Mycophenolate mofetil for the treatment of a first acute renal allograft rejection: three-year follow-up. The Mycophenolate Mofetil Acute Renal Rejection Study Group

Abstract

Background: Mycophenolate mofetil (MMF) has previously been shown to be significantly better than azathioprine (AZA) in the treatment of first acute renal transplant (Tx) rejection by 6 months after initiation of treatment. This report analyzes the 3-year safety and efficacy data from this cohort of patients.

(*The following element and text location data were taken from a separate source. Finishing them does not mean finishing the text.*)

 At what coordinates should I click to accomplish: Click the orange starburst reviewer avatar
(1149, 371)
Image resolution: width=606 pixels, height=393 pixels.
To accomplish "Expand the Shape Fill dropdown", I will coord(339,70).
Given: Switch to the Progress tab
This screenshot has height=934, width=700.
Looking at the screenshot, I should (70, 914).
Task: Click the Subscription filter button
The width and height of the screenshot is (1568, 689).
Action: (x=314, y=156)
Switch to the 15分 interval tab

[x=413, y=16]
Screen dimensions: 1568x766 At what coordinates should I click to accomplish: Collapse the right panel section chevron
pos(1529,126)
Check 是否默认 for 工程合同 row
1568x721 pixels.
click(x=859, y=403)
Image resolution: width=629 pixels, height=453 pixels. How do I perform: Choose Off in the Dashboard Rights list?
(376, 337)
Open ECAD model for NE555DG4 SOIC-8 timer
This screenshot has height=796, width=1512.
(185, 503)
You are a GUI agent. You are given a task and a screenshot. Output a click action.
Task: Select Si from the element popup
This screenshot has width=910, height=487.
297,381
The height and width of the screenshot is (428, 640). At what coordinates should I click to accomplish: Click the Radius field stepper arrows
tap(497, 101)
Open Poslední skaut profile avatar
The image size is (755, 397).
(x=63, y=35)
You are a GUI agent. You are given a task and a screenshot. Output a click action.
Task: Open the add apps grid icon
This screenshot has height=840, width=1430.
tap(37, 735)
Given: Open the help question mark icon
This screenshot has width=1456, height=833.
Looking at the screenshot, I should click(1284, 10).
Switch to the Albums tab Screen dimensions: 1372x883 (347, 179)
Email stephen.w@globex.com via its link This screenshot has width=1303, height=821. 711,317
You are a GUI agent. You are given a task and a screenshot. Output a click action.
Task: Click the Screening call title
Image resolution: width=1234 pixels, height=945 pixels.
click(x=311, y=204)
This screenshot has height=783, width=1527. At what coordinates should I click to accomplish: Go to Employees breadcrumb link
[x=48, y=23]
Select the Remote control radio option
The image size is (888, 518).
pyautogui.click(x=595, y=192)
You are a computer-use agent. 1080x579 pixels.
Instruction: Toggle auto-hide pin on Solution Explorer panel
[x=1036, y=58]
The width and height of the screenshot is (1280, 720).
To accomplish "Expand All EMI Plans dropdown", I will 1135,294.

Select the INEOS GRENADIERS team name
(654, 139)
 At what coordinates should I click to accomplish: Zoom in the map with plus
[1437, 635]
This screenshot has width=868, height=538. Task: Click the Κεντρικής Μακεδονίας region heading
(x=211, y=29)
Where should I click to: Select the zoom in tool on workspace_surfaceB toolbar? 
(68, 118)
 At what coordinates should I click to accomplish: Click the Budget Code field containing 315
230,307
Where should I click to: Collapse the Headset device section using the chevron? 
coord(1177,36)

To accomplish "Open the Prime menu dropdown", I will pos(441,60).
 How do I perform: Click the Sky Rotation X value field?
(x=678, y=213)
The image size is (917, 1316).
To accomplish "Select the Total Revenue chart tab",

Methods: Renal Tx recipients with a first rejection episode occurring within 6 months after a first or second cadaver or living donor Tx were randomized, double-blind, to receive MMF (1.5 g b.i.d., n=113) or AZA (1-2 mg/kg, n = 108); both treatment arms also received i.v. corticosteroids (5 mg/kg/day for 5 days) followed by a steroid taper in conjunction with cyclosporine. Patients remained on blinded study medication for 1 year, after which they were converted to open-label study medication at the same dosage. All patients, including those who terminated early (<3 yr) were followed for patient and graft survival, chronic renal allograft dysfunction (CRAD), and malignancy. CRAD was determined by the presence of at least two of the following: a biopsy with chronic rejection, proteinuria >750 mg/day, or an increase in serum creatinine >1 mg/dl over baseline. Patients who continued to receive the assigned medication were followed for additional rejections, renal function, and adverse events including infections.

Results: A total of 67 (59.3%) MMF-treated and 56 (51.9%) AZA-treated patients completed the 3-year study; follow-up was available for all randomized patients except one. At 3 years, the cumulative incidence of first subsequent biopsy-proven or presumptive rejection while receiving study drug was 42.2% in the MMF-treated and 68.8% in the AZA-treated patients; a difference of 26.6% (95% confidence interval: 13.4-39.9%). At 3 years, 19.6% of all MMF-treated and 24.1% of all AZA-treated patients lost their Tx or had died. Renal function was similar in both groups. The combined end point of CRAD or Tx loss without CRAD occurred in 23% and 26% of all MMF- and all AZA-treated patients, respectively. Leukopenia, diarrhea, and abdominal pain were the most commonly associated adverse events of MMF treatment. Malignancies (predominantly cutaneous) occurred in 14.2% of MMF-treated patients and 10.2% of AZA-treated patients. Three lymphomas occurred in each treatment arm.

Conclusion: The addition of MMF at the time of renal Tx rejection reduces the frequency of subsequent rejections without causing new limiting side effects. Although Tx survival was better in the MMF group, comparison with AZA was confounded by the rate of premature terminations in both treatment groups.